The iPhone is Dead, Baby, the iPhone is Dead

Posted by OCEntertainment | Posted in , , , , | Posted on 7:46 PM


Compiled to the left is a totally in-context, not at all disingenuous chart of data that shows, definitively, that the iPhone is dead.

Compare. Between October 2009 and January of 2010. The iPhone experienced only a 0.3% increase, while the Android platform experienced a 4.3% increase. Whoa! Then, between November and February, a whole month later, the span is now that the iPhone saw -0.1% increase (that's negative), while Android saw 5.2% increase.

Nevermind that "increase" is poorly defined, that the time frames are disingenuous, and that the source method is obscure or unreliable. Here's the point. If you were to draw a line from the right corner of the green column to the right corner of the purple column for the iPhone, the line goes downhill. But if you do that for the Android columns, they go uphill. Clearly, Android is the winner!

This is in line with what NDP recently posted, stating that Android sales, according to customer surveys because that's how you measure sales, for the first time exceeded iPhone sales. According to the Diazian Growth Principle, slow growth, approaching zero, means that a product is dead. If that is not enough proof, look at the third column. The iPhone's "Aliveness" column is currently at 0, indicating a ton of deadness. While Androids' alive level is over 9000!

The only logical conclusion that we can come to is that the iPhone is dead. Nevermind that, even if Android is currently accelerating at a rate faster than the iPhone, the iPhone OS still has a larger install base. Nevermind that the Android app market, yet another way for mobile OSes to measure their epeen, still lags behind Apples. And nevermind that the two, though bitter rivals, compete for almost entirely different customers since the iPhone is limited to exclusively AT&T, and any halfway decent Android handset is limited to almost anything but AT&T. Nevermind all of that. Listen. The iPhone is dead.

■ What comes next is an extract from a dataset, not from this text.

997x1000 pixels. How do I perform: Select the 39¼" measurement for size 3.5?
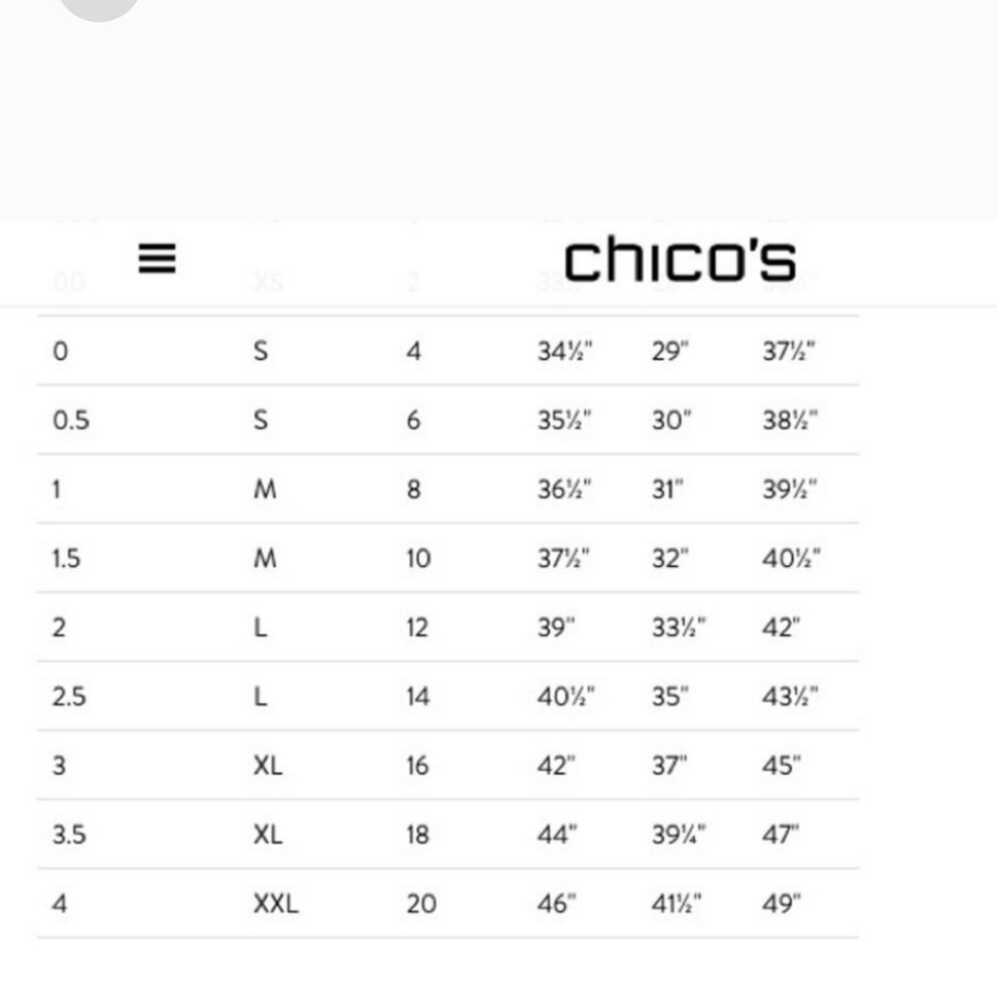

One might tend to think that it would be reasonable to assume that Android has a chance of overtaking the iPhone in terms of market share in the future, though not presently. And that same one might believe that both are good mobile OSes and that the competition coming up in the year to come is exciting for both sides and that neither is showing any sign of calling it quits any time soon.

That "one" can tell it to Morgan Stanley. Let go.